▶ _PROBLEM TO WORK ON_:
Rewrite the stretch of the forum thread on re-signing David Wesley from "## The_Franchise (Mar" through "(Oct 29, 2005)", swapping "underrated" for "overlooked".

[Start PASSAGE SHOWN]

# Should Rockets re-sign David Wesley?



## Ballscientist (Nov 11, 2002)

Let's say he wants 2 years $7M contract.


----------



## jworth (Feb 17, 2006)

I don't see Wesley fitting into Houston's future plans, so my opinion would be that we shouldn't re-sign him.


----------



## OneBadLT123 (Oct 4, 2005)

no way.


----------



## GNG (Aug 17, 2002)

He sucks. There have to be better ways to spend your money.

The vet's minimum is the most I'd be willing to sacrifice on him. You know he's not going to be much of a difference-maker, and you'd be better-served by getting a younger, more-capable Luther Head some valuable playing time. 

One of Houston's biggest problems with their role players was that they were too old and unathletic. Why resign a guy who's only going to be a year older (for two years, no less)? With the NBA rapidly changing, you don't need a slow 6'1 shooting guard off the bench. You need an athletic 6'3 combo guard. Guys like Wesley don't create mismatches - except for the ones you don't want.


----------



## JMES HOME (May 22, 2006)

NO WAY !!! if we do ... im gonna be VERY VERY anoyed

VERY !!!

:banana:


----------



## The_Franchise (Mar 30, 2003)

Apparently Wesley doesn't think he's coming back and is contemplating retirement. But damn, wasn't he the most underrated defender in the league right after he came over from New Orleans?


----------



## Rockets111 (Oct 29, 2005)

i think we should resign him back to only play a little bit, i would sign him to a 2 year 4 mil deal and if he says no then dont bother


----------



## CrackerJack (Jul 2, 2005)

no


----------



## hitokiri315 (Apr 30, 2004)

[End PASSAGE SHOWN]
[Start DATA RECORDS]

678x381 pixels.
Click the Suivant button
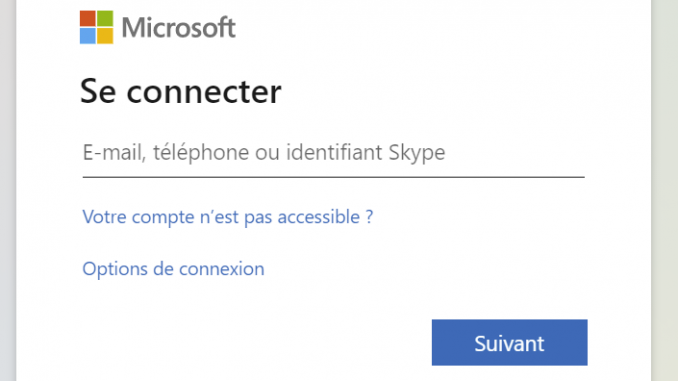point(509,343)
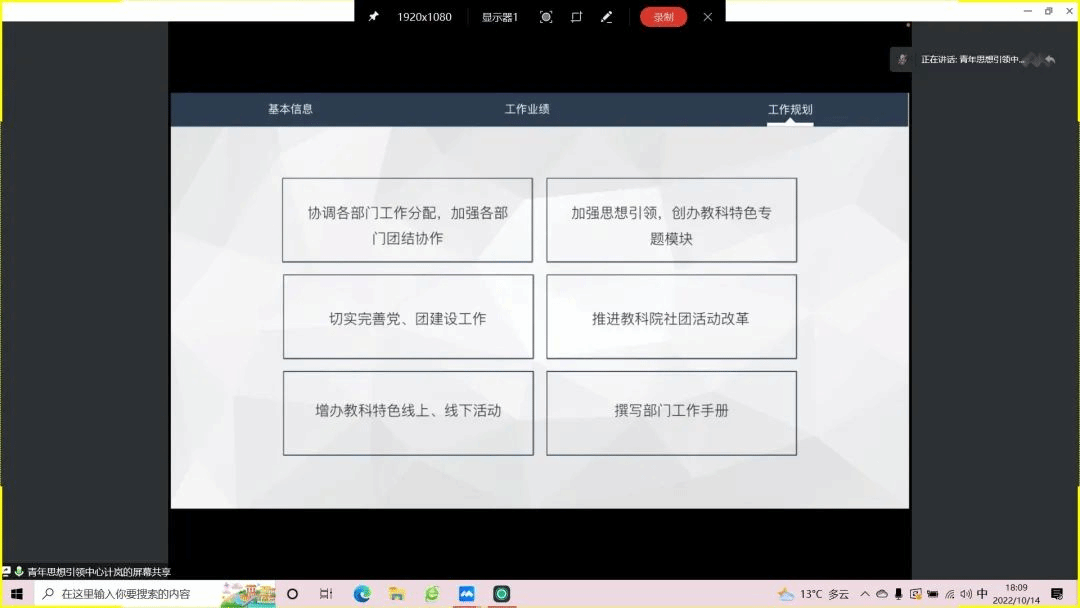The image size is (1080, 608).
Task: Select the crop region icon in recorder bar
Action: tap(576, 17)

[End DATA RECORDS]

▶ _OUTPUT BELOW_:
## The_Franchise (Mar 30, 2003)

Apparently Wesley doesn't think he's coming back and is contemplating retirement. But damn, wasn't he the most overlooked defender in the league right after he came over from New Orleans?


----------



## Rockets111 (Oct 29, 2005)